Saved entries
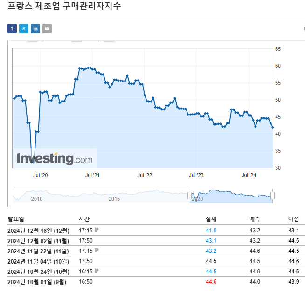The image size is (305, 292).
Task: Share this page on Facebook
Action: (12, 28)
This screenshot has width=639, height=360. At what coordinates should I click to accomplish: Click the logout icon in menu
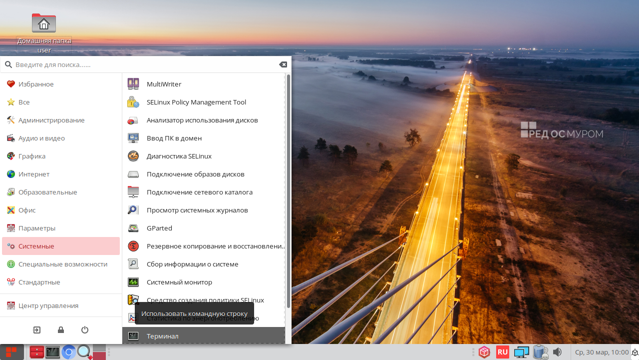37,330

*Exercise directions:* Update the entries above so that "logout icon" becomes "profile icon" and everything else stays unchanged. Leave the pictures out of your version.

*Task response:*
The image size is (305, 292).
Task: Share this page on Facebook
Action: (12, 28)
This screenshot has width=639, height=360. At what coordinates should I click to accomplish: Click the profile icon in menu
37,330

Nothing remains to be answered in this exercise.